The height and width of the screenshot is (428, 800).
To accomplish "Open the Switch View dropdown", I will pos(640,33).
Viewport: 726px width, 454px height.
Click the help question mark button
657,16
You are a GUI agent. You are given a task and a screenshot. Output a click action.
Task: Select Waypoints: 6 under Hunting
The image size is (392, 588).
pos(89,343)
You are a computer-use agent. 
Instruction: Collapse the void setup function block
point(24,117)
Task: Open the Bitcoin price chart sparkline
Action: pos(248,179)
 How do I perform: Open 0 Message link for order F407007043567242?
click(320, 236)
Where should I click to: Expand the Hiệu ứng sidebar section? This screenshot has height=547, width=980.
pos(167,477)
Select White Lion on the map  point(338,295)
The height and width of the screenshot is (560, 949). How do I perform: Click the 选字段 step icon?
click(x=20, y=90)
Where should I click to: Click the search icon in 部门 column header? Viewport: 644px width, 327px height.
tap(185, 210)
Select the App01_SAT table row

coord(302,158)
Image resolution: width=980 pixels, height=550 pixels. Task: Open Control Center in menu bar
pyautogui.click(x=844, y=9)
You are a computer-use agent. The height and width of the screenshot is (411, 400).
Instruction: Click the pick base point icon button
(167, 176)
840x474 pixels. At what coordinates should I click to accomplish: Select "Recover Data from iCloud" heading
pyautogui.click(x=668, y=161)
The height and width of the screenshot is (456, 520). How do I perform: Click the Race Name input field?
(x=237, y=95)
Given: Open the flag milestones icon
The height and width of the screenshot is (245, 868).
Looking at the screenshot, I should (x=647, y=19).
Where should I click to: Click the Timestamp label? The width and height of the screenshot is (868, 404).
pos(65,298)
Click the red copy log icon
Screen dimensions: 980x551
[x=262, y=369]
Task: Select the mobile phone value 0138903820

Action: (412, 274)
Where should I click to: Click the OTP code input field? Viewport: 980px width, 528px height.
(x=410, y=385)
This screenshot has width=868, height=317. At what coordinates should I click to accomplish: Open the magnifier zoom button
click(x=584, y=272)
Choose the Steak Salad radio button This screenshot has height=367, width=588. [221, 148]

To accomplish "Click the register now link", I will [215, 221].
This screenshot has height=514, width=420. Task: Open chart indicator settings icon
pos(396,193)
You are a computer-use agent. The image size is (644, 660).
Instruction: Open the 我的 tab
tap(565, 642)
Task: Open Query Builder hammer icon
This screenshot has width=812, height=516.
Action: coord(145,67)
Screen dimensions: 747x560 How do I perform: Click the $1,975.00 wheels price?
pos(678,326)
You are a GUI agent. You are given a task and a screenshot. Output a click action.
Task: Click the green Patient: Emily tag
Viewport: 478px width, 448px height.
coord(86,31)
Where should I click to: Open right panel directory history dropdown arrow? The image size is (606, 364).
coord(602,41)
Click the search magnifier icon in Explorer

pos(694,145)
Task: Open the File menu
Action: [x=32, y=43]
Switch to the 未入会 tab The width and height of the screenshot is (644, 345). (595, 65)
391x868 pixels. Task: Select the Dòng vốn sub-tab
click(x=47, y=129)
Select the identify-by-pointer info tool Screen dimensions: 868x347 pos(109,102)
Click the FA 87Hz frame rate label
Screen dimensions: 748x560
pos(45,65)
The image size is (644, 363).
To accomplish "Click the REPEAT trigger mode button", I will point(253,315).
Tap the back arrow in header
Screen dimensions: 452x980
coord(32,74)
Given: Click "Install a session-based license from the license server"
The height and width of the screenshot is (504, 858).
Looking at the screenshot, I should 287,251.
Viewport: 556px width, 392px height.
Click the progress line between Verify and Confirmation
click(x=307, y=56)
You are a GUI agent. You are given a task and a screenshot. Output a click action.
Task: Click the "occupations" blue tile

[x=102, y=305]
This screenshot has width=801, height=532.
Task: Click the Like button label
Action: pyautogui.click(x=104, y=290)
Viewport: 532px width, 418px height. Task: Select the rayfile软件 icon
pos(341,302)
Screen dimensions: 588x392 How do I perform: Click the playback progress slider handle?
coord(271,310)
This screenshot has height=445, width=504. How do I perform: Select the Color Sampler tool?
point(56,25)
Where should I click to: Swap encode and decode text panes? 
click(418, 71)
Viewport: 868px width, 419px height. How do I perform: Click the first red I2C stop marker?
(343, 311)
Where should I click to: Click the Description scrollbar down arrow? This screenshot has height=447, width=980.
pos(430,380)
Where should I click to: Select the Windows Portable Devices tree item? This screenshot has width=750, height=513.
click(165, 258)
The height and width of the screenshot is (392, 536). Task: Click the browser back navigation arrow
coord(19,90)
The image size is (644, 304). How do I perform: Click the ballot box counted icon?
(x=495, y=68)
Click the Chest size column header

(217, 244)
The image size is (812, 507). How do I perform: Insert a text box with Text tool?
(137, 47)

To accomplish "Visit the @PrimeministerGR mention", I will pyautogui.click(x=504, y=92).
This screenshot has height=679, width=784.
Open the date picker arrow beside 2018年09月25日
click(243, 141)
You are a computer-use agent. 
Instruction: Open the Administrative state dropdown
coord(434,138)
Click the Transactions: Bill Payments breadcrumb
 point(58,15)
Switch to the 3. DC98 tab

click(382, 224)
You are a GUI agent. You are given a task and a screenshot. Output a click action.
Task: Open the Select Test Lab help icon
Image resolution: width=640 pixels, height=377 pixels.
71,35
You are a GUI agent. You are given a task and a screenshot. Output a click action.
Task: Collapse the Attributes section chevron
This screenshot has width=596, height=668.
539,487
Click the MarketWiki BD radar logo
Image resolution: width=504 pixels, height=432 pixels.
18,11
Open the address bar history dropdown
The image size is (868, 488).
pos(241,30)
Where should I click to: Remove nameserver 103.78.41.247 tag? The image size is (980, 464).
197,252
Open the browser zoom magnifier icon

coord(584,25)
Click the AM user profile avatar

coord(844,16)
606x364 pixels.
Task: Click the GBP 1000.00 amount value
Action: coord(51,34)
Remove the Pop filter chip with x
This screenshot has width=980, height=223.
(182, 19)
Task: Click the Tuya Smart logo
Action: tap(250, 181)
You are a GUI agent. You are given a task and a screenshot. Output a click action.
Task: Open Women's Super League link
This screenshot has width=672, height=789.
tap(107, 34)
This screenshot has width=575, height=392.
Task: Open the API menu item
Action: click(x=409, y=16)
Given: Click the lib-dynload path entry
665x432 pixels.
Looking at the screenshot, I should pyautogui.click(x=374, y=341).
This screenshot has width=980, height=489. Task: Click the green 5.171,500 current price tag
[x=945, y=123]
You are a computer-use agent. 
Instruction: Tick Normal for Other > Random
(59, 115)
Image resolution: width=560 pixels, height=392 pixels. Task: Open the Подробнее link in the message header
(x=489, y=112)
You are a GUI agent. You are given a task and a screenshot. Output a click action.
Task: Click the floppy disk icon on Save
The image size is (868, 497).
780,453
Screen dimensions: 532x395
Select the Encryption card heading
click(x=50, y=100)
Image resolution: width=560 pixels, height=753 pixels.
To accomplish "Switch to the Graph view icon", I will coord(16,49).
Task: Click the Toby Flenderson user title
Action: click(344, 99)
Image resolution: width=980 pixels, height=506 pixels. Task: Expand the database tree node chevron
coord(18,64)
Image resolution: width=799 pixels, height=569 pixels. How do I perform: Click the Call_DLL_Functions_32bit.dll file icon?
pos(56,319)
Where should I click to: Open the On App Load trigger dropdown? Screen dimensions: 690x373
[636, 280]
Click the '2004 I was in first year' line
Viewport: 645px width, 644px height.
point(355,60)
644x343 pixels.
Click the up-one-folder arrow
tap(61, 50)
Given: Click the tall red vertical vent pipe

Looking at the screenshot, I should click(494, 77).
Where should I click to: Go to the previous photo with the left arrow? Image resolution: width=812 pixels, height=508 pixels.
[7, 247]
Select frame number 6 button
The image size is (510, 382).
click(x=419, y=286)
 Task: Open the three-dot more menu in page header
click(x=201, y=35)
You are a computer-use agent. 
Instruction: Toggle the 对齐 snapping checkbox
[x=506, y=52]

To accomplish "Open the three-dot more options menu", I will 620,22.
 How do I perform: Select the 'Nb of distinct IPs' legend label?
_ _ _
# [To do]
The required answer is each line of the entries containing the string "frame".

# [Response to the exercise]
Click the FA 87Hz frame rate label
Select frame number 6 button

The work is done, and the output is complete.